TEXT EXCERPT: Begin
Inspired by Singapore’s real-life 1967 koro crisis, ‘A Mild Case of Mass Hysteria’ — an upcoming graphic novel by Felix Cheong, Ritwick Roy, and Riddhi Trivedi — explores masculinity, sexuality, class divisions, and the nuances of national myth-making through the lives of three young men caught in a wave of collective panic.
In 1967, Singapore experienced one of the most unusual episodes in its modern history. Hundreds of Chinese Singaporean men became convinced that their genitals were shrinking into their abdomens and would cause death if they disappeared entirely — a psychosomatic phenomenon known as ‘koro’. The mass hysteria was sparked by rumours in late October 1967 that eating pork from pigs vaccinated against swine fever caused genital shrinkage. Doctors found no physical ailments, but many patients suffered severe trauma from trying to anchor or clamp their genitals with clothes pegs, chopsticks, clamps, and string. The panic lasted about 10 days. At its peak, the Singapore General Hospital saw as many as 97 male patients in a single day, all seeking emergency medical intervention.
‘A Mild Case Of Mass Hysteria’, an upcoming graphic novel written by Singaporean author and poet Felix Cheong, and illustrated by Indian visual artists and storytellers Ritwick Roy and Riddhi Trivedi, draws on this bizarre historical event to transform a moment of public panic into an examination of masculinity, nationhood, and social anxiety in a newly independent Singapore.
TEXT EXCERPT: End
LISTED RECORDS: Begin
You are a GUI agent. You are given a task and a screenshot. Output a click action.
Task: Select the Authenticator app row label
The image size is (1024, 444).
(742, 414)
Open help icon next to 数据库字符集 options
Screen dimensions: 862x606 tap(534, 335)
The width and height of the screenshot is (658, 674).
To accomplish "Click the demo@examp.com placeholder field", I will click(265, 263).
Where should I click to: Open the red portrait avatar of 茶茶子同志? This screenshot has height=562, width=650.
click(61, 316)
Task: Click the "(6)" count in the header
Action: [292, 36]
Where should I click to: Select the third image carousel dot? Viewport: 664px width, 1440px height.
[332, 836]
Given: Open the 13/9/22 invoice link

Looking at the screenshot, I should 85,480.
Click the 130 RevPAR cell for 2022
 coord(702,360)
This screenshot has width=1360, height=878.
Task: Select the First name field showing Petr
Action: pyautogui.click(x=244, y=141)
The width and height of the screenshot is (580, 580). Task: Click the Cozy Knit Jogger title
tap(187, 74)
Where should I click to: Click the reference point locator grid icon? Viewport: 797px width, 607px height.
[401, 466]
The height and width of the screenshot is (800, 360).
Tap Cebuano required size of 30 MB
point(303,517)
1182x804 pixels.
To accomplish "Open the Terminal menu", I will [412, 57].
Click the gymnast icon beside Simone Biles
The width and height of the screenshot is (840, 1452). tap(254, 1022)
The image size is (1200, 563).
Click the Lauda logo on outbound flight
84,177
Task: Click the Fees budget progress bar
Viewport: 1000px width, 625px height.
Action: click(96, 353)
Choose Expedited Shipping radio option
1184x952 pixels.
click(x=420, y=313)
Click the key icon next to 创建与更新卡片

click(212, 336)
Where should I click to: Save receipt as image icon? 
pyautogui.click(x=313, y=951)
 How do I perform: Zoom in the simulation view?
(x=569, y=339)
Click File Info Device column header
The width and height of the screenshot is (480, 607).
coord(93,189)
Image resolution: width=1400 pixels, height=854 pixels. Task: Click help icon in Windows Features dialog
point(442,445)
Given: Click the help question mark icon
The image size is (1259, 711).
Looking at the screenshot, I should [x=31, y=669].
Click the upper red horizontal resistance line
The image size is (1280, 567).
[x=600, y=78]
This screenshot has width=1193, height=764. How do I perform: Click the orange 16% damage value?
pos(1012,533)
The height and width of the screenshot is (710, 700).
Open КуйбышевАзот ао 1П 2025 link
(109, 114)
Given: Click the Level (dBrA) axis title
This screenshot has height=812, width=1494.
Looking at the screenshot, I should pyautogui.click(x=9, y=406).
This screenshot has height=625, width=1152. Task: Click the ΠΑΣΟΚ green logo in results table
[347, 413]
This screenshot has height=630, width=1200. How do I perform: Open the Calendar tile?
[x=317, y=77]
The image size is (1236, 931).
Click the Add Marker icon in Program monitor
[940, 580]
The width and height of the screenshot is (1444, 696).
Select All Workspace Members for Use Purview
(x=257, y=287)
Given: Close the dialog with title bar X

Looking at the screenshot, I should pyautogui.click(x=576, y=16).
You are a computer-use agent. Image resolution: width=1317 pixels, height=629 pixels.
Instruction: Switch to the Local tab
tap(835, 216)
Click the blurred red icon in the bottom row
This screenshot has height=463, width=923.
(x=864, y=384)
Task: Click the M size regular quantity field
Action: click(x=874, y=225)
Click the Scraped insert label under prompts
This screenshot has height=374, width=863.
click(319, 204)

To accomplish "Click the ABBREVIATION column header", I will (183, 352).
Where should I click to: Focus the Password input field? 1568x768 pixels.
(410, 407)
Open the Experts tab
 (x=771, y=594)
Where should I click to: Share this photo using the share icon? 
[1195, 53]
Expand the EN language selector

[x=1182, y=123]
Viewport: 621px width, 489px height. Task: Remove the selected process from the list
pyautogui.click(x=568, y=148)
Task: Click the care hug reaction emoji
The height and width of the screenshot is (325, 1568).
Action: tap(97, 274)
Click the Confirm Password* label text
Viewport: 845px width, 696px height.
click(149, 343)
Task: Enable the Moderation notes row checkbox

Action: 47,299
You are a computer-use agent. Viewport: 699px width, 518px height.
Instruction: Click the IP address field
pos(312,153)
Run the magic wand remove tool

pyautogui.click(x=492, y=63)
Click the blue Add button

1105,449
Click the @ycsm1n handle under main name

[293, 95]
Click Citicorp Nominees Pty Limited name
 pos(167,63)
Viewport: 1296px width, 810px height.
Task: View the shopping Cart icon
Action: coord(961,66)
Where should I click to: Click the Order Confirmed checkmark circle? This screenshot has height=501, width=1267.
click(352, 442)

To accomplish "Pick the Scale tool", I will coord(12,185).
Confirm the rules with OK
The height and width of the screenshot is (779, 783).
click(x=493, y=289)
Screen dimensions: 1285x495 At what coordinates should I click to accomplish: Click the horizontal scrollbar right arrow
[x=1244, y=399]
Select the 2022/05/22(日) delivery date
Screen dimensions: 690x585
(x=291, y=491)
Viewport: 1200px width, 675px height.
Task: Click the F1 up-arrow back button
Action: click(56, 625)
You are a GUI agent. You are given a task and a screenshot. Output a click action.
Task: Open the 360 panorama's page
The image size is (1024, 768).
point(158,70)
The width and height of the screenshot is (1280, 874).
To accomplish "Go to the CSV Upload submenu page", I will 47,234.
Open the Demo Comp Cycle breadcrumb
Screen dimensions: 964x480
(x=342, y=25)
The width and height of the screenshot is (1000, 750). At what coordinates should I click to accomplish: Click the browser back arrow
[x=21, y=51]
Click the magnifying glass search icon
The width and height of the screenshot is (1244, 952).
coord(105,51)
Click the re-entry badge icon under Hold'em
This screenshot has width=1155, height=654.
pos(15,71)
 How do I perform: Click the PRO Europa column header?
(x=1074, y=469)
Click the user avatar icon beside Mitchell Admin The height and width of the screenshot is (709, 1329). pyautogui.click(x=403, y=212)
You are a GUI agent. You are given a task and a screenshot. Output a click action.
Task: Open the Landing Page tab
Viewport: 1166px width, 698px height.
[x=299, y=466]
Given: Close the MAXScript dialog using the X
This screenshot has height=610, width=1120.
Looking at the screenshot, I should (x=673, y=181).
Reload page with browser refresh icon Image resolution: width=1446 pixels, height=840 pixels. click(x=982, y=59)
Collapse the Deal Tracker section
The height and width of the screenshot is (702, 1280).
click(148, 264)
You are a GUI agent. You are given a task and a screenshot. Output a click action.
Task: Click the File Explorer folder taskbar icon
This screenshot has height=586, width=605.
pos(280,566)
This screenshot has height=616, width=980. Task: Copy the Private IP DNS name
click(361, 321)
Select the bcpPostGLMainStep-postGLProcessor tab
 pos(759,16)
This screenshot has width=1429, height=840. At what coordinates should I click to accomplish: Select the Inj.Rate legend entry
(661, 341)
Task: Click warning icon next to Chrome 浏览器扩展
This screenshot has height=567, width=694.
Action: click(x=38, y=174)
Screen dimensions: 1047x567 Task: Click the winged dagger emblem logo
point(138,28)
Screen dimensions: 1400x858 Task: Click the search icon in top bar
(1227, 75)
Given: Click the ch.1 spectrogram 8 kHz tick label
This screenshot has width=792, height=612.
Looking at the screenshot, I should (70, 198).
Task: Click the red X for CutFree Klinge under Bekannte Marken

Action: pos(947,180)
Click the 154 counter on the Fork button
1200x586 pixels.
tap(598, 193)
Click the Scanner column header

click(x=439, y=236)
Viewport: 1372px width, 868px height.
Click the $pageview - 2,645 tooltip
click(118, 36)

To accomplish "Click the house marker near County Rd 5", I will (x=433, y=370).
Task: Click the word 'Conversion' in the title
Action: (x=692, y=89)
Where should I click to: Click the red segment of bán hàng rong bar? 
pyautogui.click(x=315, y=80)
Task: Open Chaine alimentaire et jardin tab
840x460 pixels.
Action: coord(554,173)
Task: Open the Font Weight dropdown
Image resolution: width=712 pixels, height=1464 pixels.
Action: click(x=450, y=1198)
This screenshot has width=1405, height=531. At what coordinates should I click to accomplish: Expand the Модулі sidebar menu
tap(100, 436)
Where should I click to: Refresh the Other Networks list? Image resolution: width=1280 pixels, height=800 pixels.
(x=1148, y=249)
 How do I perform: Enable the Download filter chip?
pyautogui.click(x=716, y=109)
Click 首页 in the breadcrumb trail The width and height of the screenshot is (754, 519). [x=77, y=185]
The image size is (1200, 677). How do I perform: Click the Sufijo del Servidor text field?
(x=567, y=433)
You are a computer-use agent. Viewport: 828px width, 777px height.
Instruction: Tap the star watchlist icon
LISTED RECORDS: End
BRIEF
Continue the article on the graphic novel about Singapore's 1967 koro panic, starting after its last paragraph.

TASK ANSWER
At the centre of the graphic novel are three young men whose lives unravel against the backdrop of the epidemic. Cheong uses Su Tang, a small-time gangster navigating Chinatown’s underworld, to explore desire, power, and the limits of male entitlement. His pursuit of Yin, a sex worker affiliated with the all-women gang ‘Ang Hor Tiap’, subverts traditional gender hierarchies and challenges assumptions about who holds power in relationships. The character of Wee Tiong, a young doctor, introduces another dimension of masculinity: the burden of conformity. Educated abroad but unable to openly acknowledge his sexuality, Tiong embodies the tension between personal identity and social expectation as he struggles to live up to his mother’s wishes for him to find a nice girl to settle down with before her death. His struggle reflects broader questions about how societies regulate gender and sexuality through family obligations, cultural norms, and the promise of respectability. And the young recruit James Yang’s experience of compulsory military service reveals how state institutions participate in the construction and perpetuation of traditional forms of masculinity. The discipline, camaraderie, and machismo he encounters in the military suggest that nation-building projects often rely on specific visions of masculine citizenship, strength, and sacrifice.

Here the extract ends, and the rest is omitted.